We will be creating a query_climate_database() function. The function is expected to return a Pandas dataframe of temperature readings for the specified country, in the specified date range, in the specified month of the year.
def query_climate_database(country, year_begin, year_end, month):
'''param country: a string of the country for which data should be returned;
year_begin, year_end: two integers specifying the time interval of data be returned;
month: an integer giving the month of data to be returned.

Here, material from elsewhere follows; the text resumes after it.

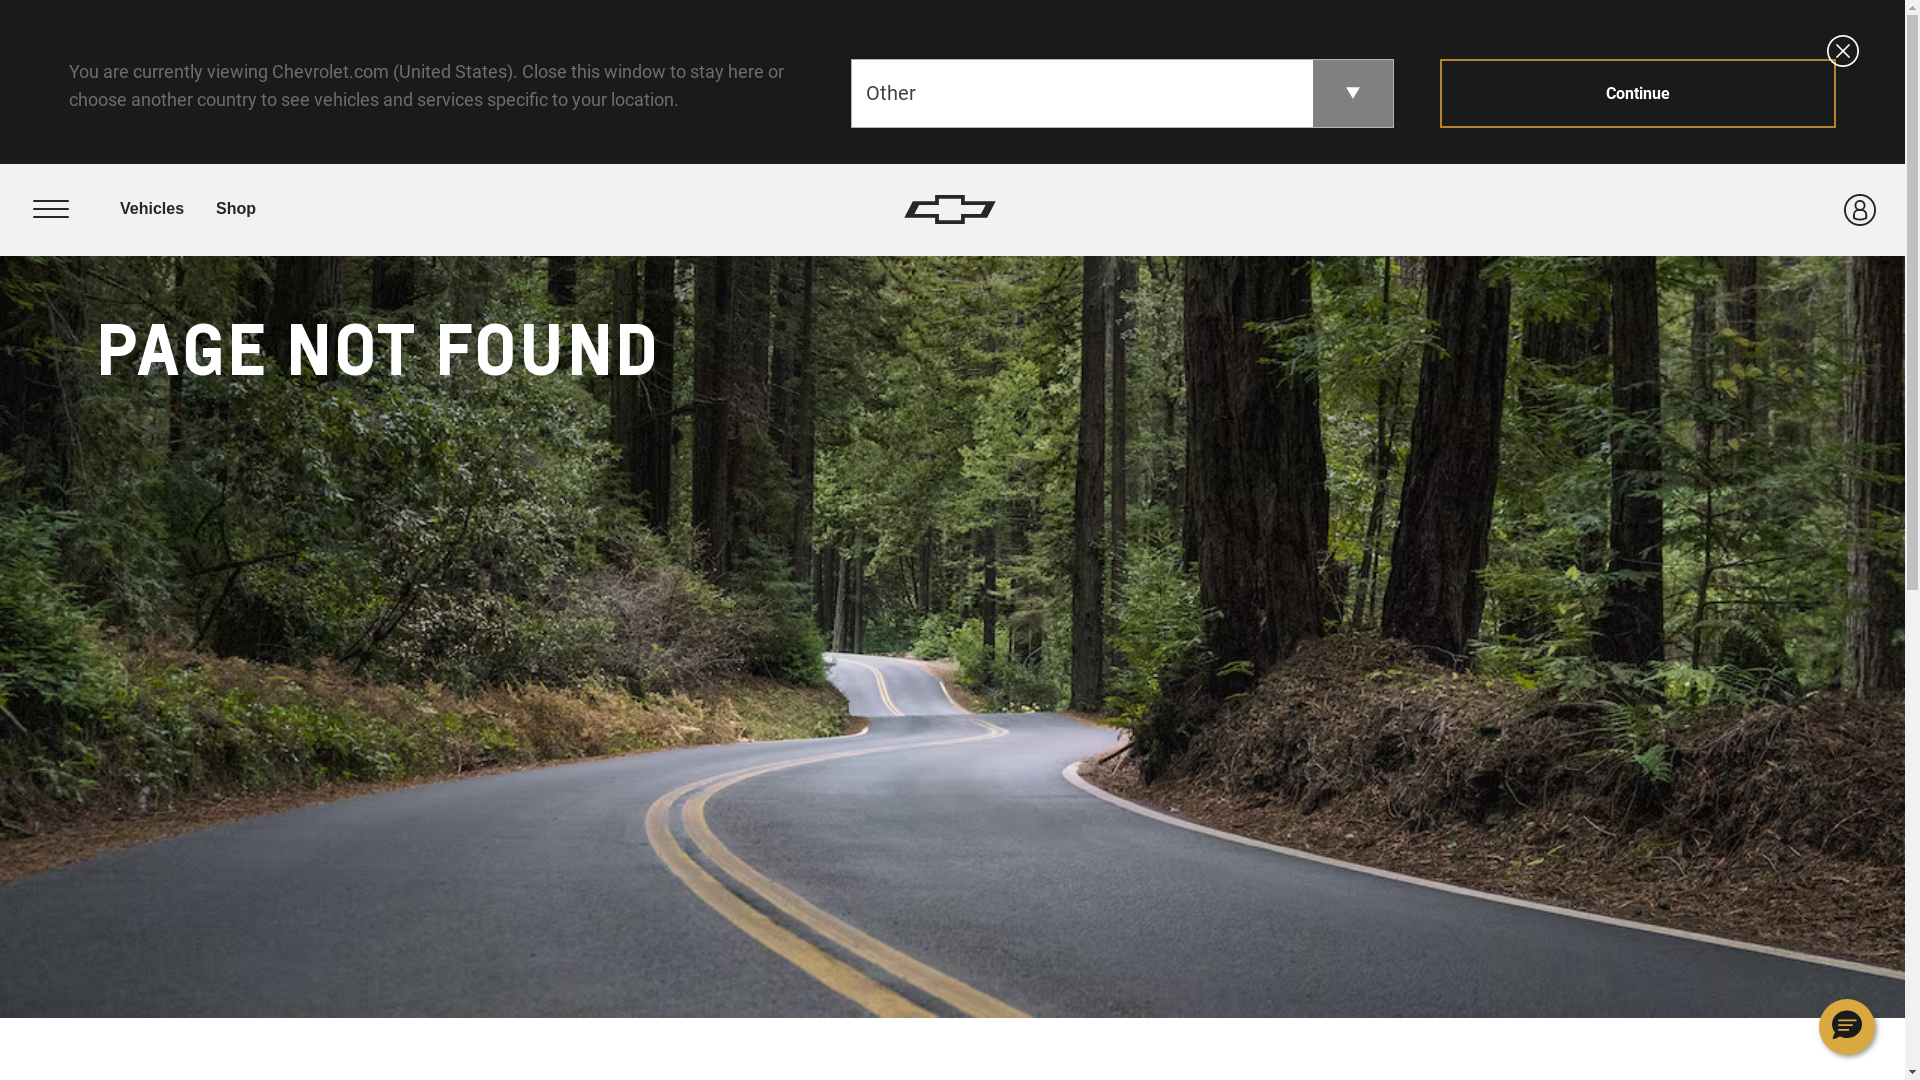1920x1080 pixels.
Task: Open the Vehicles menu
Action: [x=152, y=209]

@return a Pandas dataframe of temperature readings for the specified country,
in the specified date range, in the specified month of the year
'''
#first create a connection with the database
conn = sqlite3.connect("temps.db")
#basic queries
#containing SELECT, specifies column(s) to be returned;
#FROM, from which table(s)
#LEFT JOIN, merge datasets for specific outcomes
#WHERE, row specification
cmd = \
"""
SELECT S.name, S.latitude, S.longitude, C.name, T.year, T.month, T.temp
FROM temperatures T
LEFT JOIN stations S ON T.id = S.id
LEFT JOIN countries C ON S.id_ = C.`fips 10-4`
WHERE C.name = ? AND (T.year BETWEEN ? AND ?) AND T.month = ?
"""
#the '?' syntax in WHERE enables parameterization in a query,
#and we'll supply the parameters sequentially here
param = (country, year_begin, year_end, month,)

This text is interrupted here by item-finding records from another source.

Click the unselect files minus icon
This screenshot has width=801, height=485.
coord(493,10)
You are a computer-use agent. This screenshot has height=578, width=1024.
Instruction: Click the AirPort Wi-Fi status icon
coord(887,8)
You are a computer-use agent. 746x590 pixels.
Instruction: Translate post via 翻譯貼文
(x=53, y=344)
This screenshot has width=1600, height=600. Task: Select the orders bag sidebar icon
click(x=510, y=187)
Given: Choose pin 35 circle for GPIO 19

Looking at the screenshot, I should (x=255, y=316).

#the following line reads a query and returns the dataset from the database
df = pd.read_sql_query(cmd, conn, params=param)

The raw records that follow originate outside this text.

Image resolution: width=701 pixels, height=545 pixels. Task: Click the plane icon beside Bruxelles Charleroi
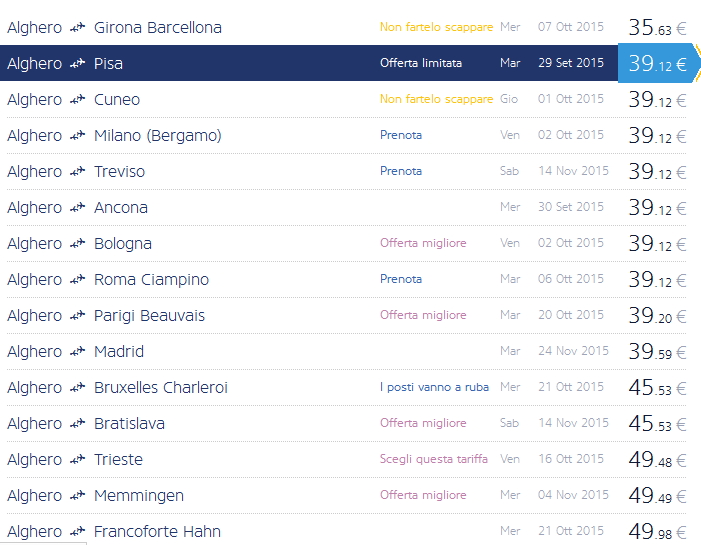pos(78,388)
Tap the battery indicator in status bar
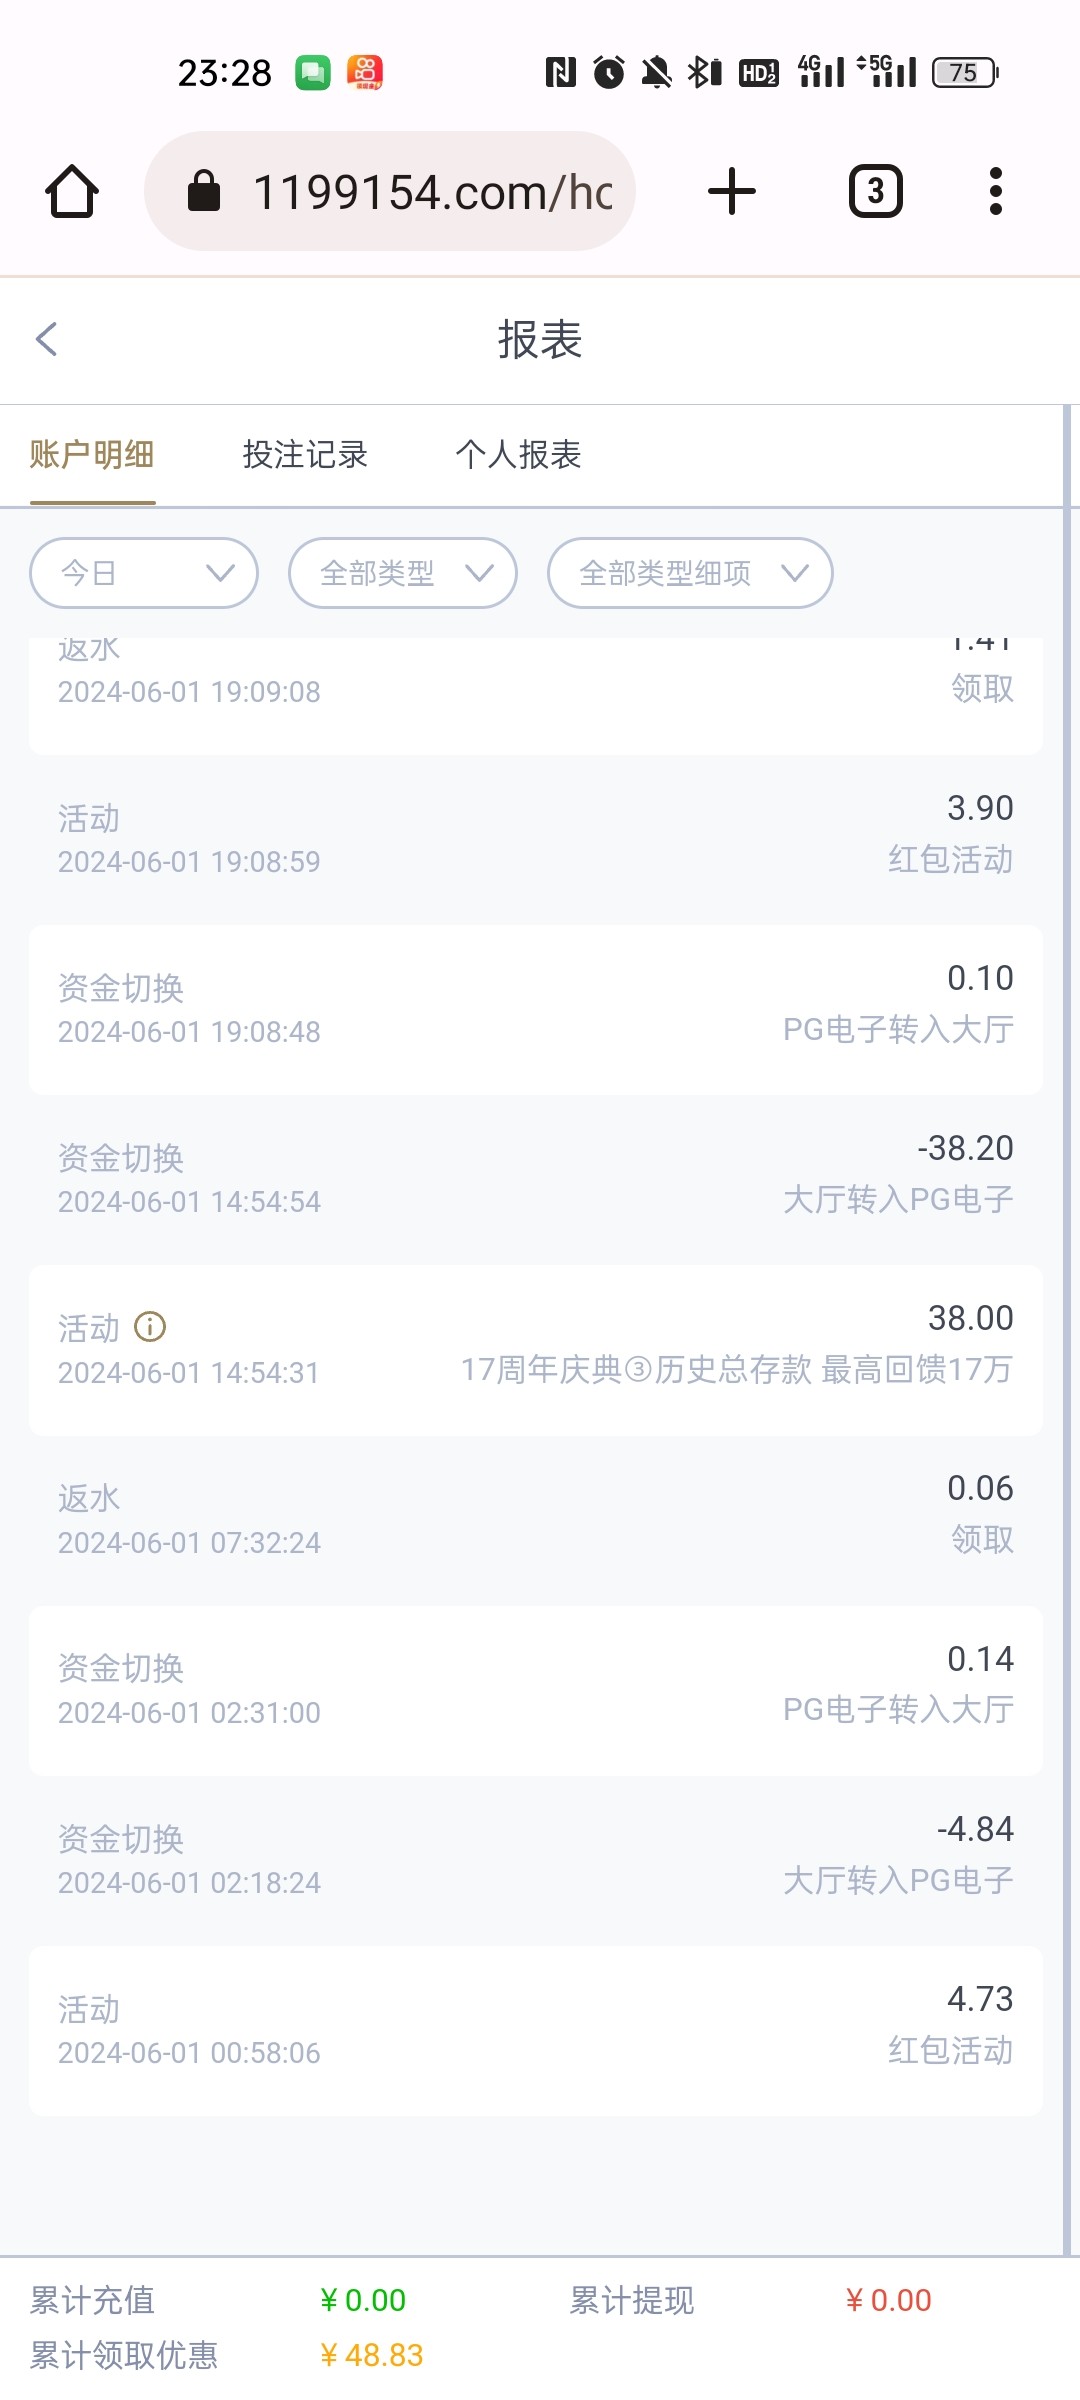This screenshot has width=1080, height=2400. pyautogui.click(x=965, y=73)
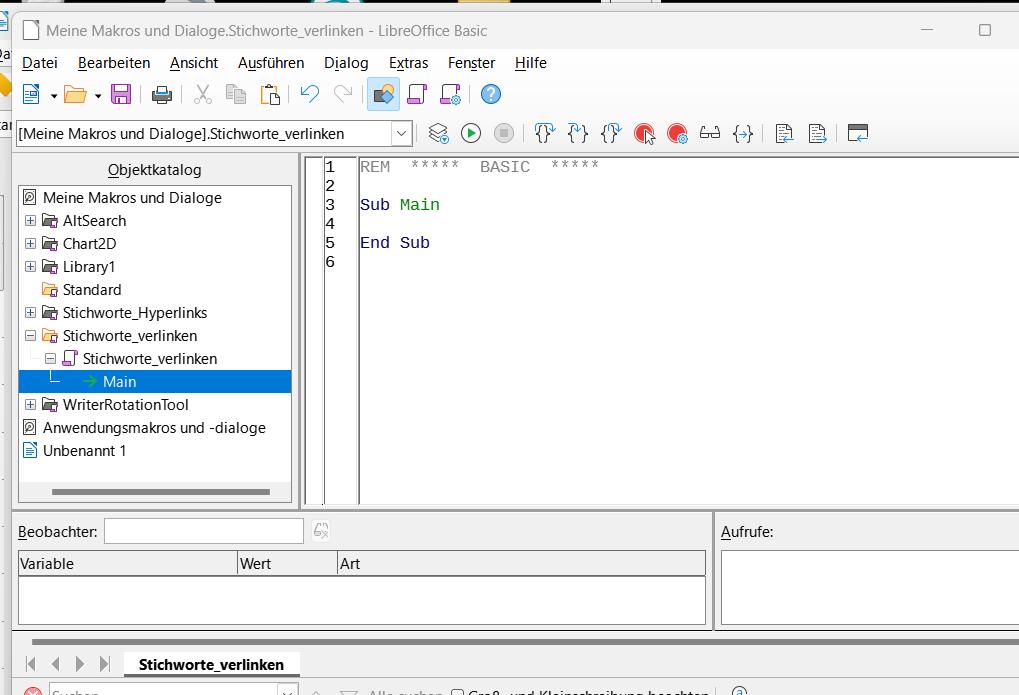
Task: Click the Compile icon in the toolbar
Action: coord(438,133)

conn.close()#make sure to close the connection after use
return df
df = query_climate_database(country = "India",
year_begin = 1980,
year_end = 2020,
month = 1)
Now, have a look of the dataset that we’ve queried out! It should contain the temperatures in specific month, year, and station, as well as the latitude and longitude of the station, for a specific country.
df
| NAME | LATITUDE | LONGITUDE | Name | Year | Month | Temp | |
|---|---|---|---|---|---|---|---|
| 0 | PBO_ANANTAPUR | 14.583 | 77.633 | India | 1980 | 1 | 23.48 |
| 1 | PBO_ANANTAPUR | 14.583 | 77.633 | India | 1981 | 1 | 24.57 |
| 2 | PBO_ANANTAPUR | 14.583 | 77.633 | India | 1982 | 1 | 24.19 |
| 3 | PBO_ANANTAPUR | 14.583 | 77.633 | India | 1983 | 1 | 23.51 |
| 4 | PBO_ANANTAPUR | 14.583 | 77.633 | India | 1984 | 1 | 24.81 |
| ... | ... | ... | ... | ... | ... | ... | ... |
| 3147 | DARJEELING | 27.050 | 88.270 | India | 1983 | 1 | 5.10 |
| 3148 | DARJEELING | 27.050 | 88.270 | India | 1986 | 1 | 6.90 |
| 3149 | DARJEELING | 27.050 | 88.270 | India | 1994 | 1 | 8.10 |
| 3150 | DARJEELING | 27.050 | 88.270 | India | 1995 | 1 | 5.60 |
| 3151 | DARJEELING | 27.050 | 88.270 | India | 1997 | 1 | 5.70 |
3152 rows × 7 columns
PART 3 Plot with Plotly
In this part, we wish to create a plot using plotly to answer the following question:
How does the average yearly change in temperature vary within a given country?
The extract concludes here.